You’ll find a few fantastic waterfalls at El Questro Wilderness Park, but Emma Gorge is a must-see and it’s easily accessible. Follow the rocky creek and pandanus lined trail for about 45 minutes to the top of the horse-shoe shaped gorge. The water’s cold at the base of the 65 metre droplet waterfall, but it’s worth braving the icy water to float away while watching the droplets cascade slowly down towards you.  While the waterfall’s one of the coldest along the Gibb River Road, there’s a hidden hot spring along the gorge wall that’s well worth searching for (our tip: head there after your icy swim!)


King George Falls

King George Falls is an incredible sight and WA’s highest twin waterfalls.
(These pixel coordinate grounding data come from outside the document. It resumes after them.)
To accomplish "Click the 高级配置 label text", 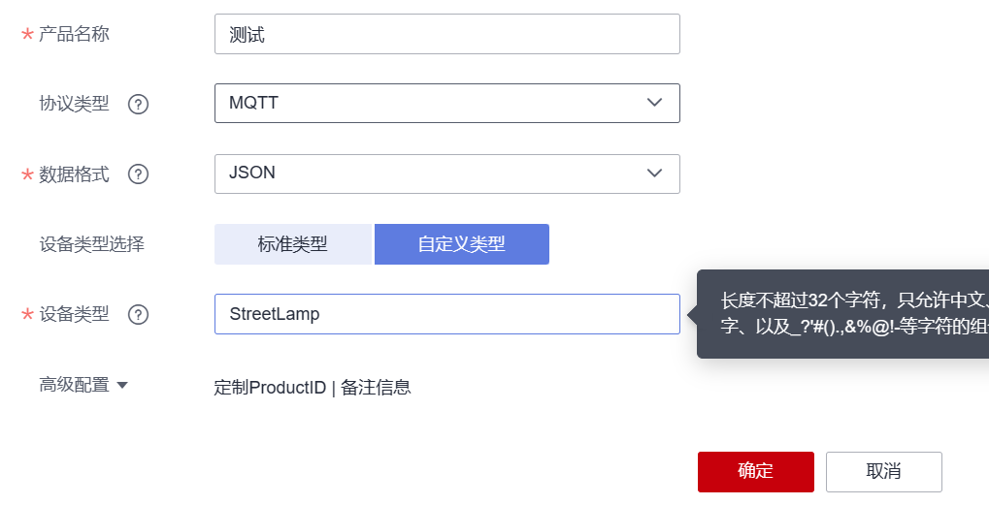I will 74,385.
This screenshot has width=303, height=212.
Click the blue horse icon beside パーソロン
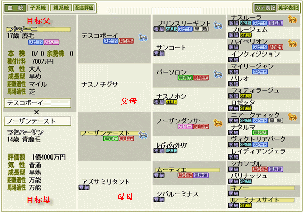pos(218,74)
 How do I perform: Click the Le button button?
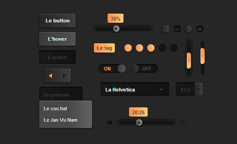pyautogui.click(x=57, y=21)
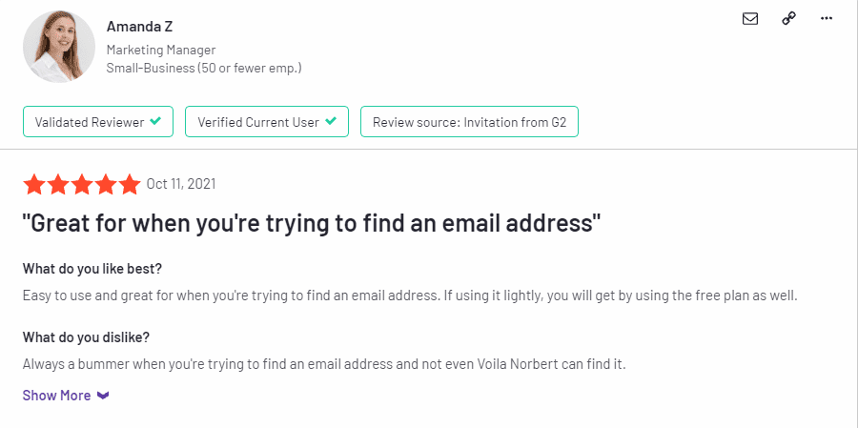Click the reviewer name Amanda Z
This screenshot has height=428, width=858.
[139, 27]
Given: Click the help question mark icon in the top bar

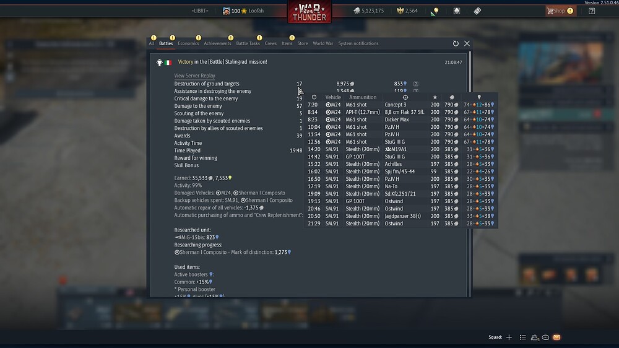Looking at the screenshot, I should coord(592,11).
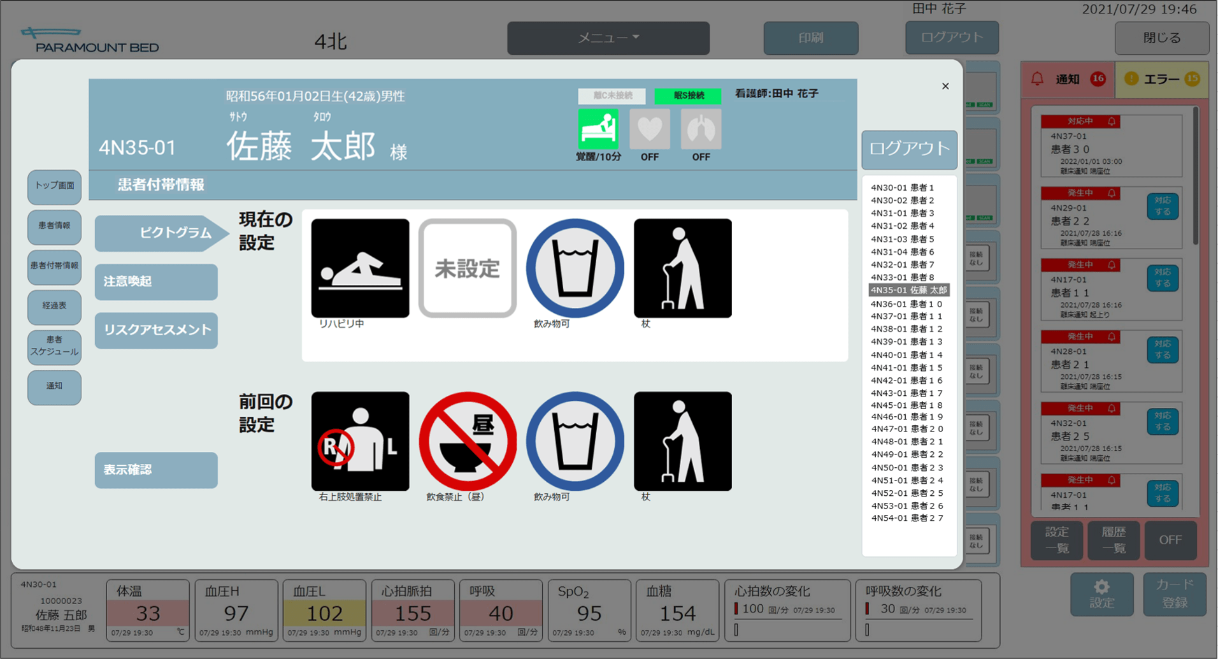Switch to the エラー tab
1218x659 pixels.
point(1161,79)
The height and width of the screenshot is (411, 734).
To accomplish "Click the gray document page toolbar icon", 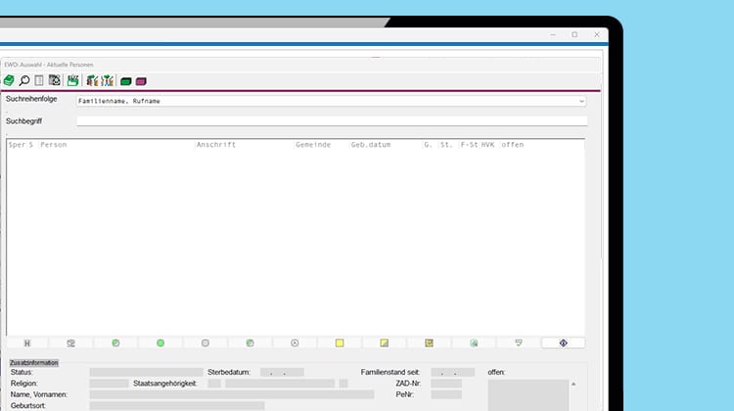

Found along the Kimberley coastline and accessible by a cruise to the King George River gorge or scenic flight, this dual waterfall plunges 100 meters over the sandstone cliffs. The area is culturally significant to the local Balanggarra people, and it’s said that the twin falls are female (western waterfall) and male (eastern falls) Wunkurr/Rainbow Serpents. The tidal waters below at the base of the falls can be home to saltwater crocs, and sharks, and the top of the falls is a culturally sensitive area so no swimming here, but during the dry season boats are able to pull up at the base of the falls for a shower!

So there you have it, 30 must-visit waterfalls around Western Australia. And while we know for a fact there are plenty of other ones out there awaiting discovery, we can’t make it too easy for you!